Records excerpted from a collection
....

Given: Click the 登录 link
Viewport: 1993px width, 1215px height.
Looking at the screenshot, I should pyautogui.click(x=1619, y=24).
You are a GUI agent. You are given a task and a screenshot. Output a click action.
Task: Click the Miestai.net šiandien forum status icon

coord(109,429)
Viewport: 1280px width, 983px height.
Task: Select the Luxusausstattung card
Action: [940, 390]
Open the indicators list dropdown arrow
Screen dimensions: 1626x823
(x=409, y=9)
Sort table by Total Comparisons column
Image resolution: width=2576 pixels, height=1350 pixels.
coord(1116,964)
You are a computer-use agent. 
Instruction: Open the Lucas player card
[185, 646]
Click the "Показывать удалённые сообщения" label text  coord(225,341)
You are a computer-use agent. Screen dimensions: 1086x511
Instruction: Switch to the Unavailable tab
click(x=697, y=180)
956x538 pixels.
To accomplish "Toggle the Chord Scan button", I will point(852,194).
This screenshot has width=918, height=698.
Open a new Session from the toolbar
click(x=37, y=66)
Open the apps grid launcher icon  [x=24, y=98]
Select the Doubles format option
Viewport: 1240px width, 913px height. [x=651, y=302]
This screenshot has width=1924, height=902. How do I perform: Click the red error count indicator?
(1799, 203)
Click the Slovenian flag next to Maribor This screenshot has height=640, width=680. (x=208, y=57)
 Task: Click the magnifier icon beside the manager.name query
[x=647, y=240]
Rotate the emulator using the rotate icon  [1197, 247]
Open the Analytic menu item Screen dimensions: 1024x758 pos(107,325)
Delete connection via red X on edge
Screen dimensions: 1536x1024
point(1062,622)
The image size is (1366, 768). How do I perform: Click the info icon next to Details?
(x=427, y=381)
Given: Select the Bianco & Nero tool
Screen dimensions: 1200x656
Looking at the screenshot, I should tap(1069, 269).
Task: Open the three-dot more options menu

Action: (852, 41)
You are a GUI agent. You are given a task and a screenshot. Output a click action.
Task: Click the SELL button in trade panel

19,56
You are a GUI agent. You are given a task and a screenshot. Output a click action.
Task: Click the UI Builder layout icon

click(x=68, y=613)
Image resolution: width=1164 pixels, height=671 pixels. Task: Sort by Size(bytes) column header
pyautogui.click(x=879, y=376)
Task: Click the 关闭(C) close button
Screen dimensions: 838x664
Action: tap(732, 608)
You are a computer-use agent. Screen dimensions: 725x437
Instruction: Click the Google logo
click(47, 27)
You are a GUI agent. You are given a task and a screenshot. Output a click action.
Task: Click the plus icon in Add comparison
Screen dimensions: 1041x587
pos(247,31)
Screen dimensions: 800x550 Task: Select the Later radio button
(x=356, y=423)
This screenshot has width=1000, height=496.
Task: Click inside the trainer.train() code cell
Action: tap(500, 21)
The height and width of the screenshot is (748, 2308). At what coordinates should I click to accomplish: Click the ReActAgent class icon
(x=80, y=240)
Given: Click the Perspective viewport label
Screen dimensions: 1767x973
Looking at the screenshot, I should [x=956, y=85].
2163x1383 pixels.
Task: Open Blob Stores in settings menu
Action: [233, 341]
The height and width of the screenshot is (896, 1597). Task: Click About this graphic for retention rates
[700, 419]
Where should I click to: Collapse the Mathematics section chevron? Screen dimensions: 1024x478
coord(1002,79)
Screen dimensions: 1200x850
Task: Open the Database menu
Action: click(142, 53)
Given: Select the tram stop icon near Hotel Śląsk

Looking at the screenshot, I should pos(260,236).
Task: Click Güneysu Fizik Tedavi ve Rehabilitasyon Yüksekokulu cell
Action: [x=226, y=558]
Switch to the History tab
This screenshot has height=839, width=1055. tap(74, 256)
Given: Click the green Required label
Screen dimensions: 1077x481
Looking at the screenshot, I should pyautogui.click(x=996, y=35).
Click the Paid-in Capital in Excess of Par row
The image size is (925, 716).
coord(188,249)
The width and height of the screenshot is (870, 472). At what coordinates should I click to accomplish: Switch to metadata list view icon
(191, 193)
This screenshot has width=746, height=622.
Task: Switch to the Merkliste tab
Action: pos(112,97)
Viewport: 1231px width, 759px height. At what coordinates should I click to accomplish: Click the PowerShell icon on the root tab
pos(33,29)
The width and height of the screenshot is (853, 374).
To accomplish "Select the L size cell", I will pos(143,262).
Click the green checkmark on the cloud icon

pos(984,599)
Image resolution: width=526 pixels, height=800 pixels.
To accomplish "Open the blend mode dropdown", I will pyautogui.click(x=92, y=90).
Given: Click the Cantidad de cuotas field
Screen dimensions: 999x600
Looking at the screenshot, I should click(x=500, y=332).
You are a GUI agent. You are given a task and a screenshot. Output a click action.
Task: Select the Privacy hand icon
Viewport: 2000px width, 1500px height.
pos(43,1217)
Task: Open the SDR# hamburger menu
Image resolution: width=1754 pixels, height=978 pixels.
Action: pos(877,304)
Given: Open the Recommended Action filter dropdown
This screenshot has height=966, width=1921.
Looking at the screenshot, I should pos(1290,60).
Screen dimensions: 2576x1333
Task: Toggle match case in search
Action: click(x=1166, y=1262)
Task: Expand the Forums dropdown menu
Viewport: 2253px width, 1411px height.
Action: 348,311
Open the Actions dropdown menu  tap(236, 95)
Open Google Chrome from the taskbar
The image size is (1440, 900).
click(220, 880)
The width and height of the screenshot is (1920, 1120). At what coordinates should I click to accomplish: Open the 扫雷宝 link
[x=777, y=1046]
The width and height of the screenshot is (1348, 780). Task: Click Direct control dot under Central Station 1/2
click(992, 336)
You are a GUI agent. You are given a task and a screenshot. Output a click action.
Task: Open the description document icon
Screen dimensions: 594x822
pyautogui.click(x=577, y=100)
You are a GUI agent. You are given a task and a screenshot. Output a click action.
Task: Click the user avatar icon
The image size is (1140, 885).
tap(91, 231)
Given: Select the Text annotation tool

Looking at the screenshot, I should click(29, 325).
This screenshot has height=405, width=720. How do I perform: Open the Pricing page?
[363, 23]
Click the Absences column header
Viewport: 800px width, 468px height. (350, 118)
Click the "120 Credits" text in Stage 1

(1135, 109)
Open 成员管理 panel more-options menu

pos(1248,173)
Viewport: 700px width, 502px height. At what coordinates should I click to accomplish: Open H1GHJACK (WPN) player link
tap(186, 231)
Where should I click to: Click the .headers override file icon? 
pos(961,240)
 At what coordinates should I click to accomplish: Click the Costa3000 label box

....

Copy the data exactly, everything from the start of the data down through the line that contains "(x=409, y=9)", including that line.

Given: Click the 登录 link
Viewport: 1993px width, 1215px height.
Looking at the screenshot, I should pyautogui.click(x=1619, y=24).
You are a GUI agent. You are given a task and a screenshot. Output a click action.
Task: Click the Miestai.net šiandien forum status icon

coord(109,429)
Viewport: 1280px width, 983px height.
Task: Select the Luxusausstattung card
Action: [940, 390]
Open the indicators list dropdown arrow
Screen dimensions: 1626x823
(x=409, y=9)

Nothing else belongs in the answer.